Manchester builds its case for Piccadilly Gardens overhaul
Detailed plans are now open for consultation, with an application due to be submitted this summer as the council looks to tackle the much-maligned public space.
Last October, Manchester City Council released indicative images of its latest run at reinventing a spare that has been a hot topic for many years, and since then has appointed a delivery team to design and build the scheme.
Main contractor Galliford Try, landscape architect Planit, planner Enabl, and civil, structural and highways engineer Civic make up that senior team, announced this March.
Detailed plans have now been developed, addressing a brief that includes:
- Putting the ‘Gardens’ back in Piccadilly Gardens – more green space including lawn, trees, planting, seating and colourful horticultural displays.
- A new space for family-friendly events - removing the old, unreliable fountains and creating a new space to hold enjoyable events and activities throughout the year. A new, flexible structure – referred to as The Welcome Pavilion – will be built on part of the space to help support regular activity.
- Better use of space - ripping out the low concrete walls and raised planters along the edge of Piccadilly Gardens, close to the Queen Victoria statue, and improving the statue’s setting.
- Refreshing the existing children’s play area – creating a new, larger playground for younger children. This will be of the same quality as those introduced at Mayfield Park and Ancoats Green but tailored to its setting.
A pre-planning consultation starts today and will run until Wednesday 15 July.
MCC said that the views expressed by the public over previous proposals “have been heard loud and clear” and insisted that this pre-planning consultation “does not repeat what has gone before,” instead setting out how the designs have responded to those views and asking for feedback to inform the final planning submission.
A key feature of the imagery shown on the consultation boards is a broad main path through from the foot of Oldham Street to the pavilion and transport interchange beyond. A new pavilion is proposed towards the Mosley Street side. Yet to be designed, it would measure around 1,200 sq ft.
Council Leader Cllr Bev Craig said: “We’re getting on with sorting out Piccadilly Gardens. We all want to see a space which Mancunians can be proud of – a welcoming and attractive environment which people want to spend time in.
“So as well other initiatives which are delivering more police and more CCTV, we’re bringing forward this scheme to transform the public space. That means investment in more flowers, more greenery, a new welcome pavilion, a new and bigger playground and an altogether more inviting Piccadilly Gardens. A bright new chapter is just around the corner.”

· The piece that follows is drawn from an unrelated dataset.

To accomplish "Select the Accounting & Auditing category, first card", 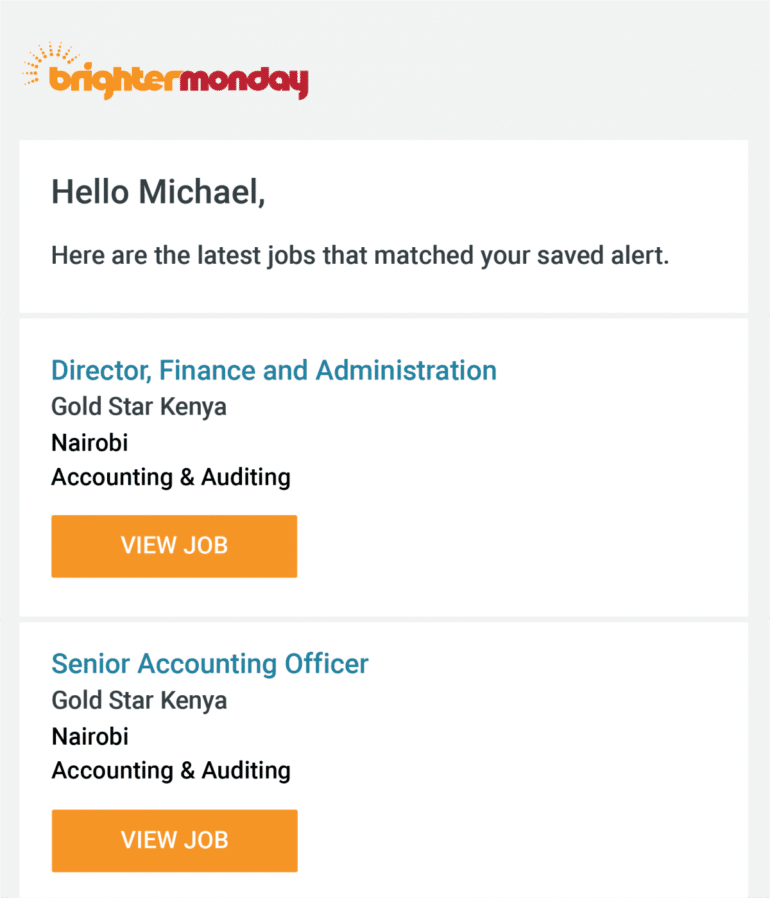I will point(170,477).
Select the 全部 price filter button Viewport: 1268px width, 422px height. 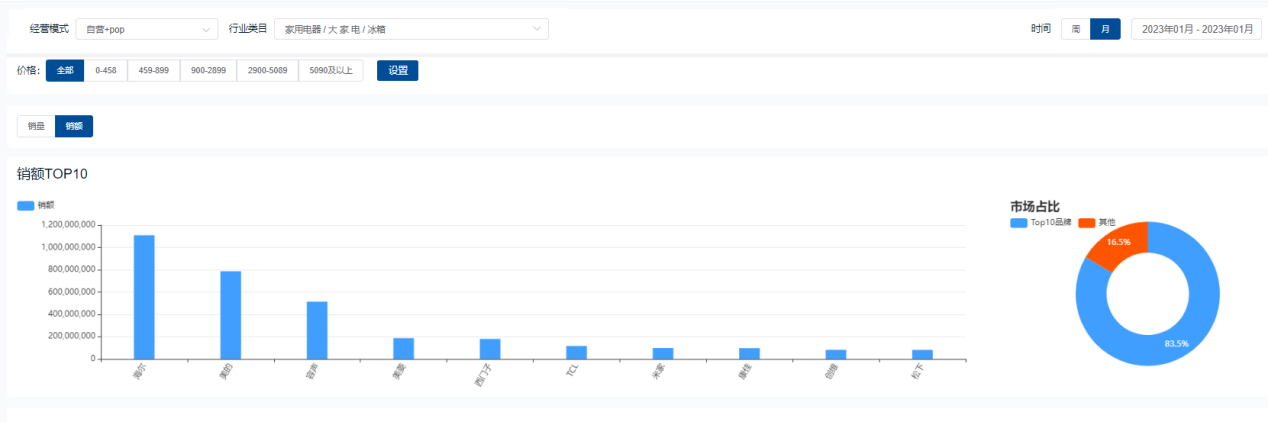(x=65, y=70)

Better greening and paving is a goal. Credit: Virtual Planit
MCC acknowledged that physical improvements are only a part of the issues around Piccadilly Gardens, with management and maintenance needing to be stepped up to deal with social issues. This has already been started, with a strengthened police presence through GMP’s dedicated neighbourhood policing team.
The council said that a new management model for Piccadilly Gardens is being developed in tandem with the physical plans and more details will be announced in due course with a fresh approach to public – private partnerships, community involvement and civic pride.
Once the physical works are completed, the council aims to ensure a regular stream of family-oriented activity and seasonal events. MCC also believes that the recently consented revamp of One Piccadilly Gardens and the coming on stream of the Rylands development at the former Debenham’s will provide a fillip for the area.
In the longer term, Transport for Greater Manchester is looking to modernise the transport interchange.
Piccadilly Gardens has long frustrated many in the city. Various attempts have been made to tackle the issues, with LDA coming up with initial proposals in 2017, being appointed by the council in 2020, then winning a competition for a redesign in 2023.
The pavilion building was revamped in 2024 but otherwise those hoping for change have grown increasingly frustrated. It was announced in January that hoardings would go up for an 18-month improvement programme, for which an initial £15m was earmarked.
Along with the online consultation, people can also view the proposals, talk to the team and provide feedback during three half day drop-in sessions at Manchester Art Gallery. Sessions will be held on Tuesday 23 June (1pm-5pm), Friday 26 June (10am-2pm) and Saturday 27 June (11am-3pm.)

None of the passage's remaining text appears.